#### Source data

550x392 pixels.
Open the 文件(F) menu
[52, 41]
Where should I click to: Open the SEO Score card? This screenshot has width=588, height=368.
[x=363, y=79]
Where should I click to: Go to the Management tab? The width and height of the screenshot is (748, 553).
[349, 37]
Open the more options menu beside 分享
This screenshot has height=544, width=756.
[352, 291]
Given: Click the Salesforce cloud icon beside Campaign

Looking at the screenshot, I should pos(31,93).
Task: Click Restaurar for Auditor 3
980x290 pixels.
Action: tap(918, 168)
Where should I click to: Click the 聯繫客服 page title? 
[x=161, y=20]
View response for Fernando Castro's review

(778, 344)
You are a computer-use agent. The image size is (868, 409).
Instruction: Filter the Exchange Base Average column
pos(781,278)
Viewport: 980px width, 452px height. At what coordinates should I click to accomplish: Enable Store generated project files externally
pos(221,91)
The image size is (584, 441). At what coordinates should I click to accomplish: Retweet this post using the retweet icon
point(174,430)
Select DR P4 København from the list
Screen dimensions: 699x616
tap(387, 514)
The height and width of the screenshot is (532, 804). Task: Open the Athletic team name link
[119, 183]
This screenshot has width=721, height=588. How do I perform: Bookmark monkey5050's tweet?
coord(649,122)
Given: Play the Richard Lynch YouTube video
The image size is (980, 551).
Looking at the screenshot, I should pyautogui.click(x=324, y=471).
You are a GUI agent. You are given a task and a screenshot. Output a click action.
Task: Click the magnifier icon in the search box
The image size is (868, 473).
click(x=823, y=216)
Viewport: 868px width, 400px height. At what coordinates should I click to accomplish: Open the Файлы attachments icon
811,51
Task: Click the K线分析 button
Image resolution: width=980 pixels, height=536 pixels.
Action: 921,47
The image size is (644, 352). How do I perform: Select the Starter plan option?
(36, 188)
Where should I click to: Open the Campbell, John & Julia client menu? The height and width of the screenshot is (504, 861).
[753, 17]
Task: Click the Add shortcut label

#### Work instructions
Looking at the listing above, which lines hold "agent"? Copy every such line.

#### Written reply
You are a computer-use agent. The image size is (868, 409).
You are a GUI agent. You are given a task and a screenshot. Output a click action.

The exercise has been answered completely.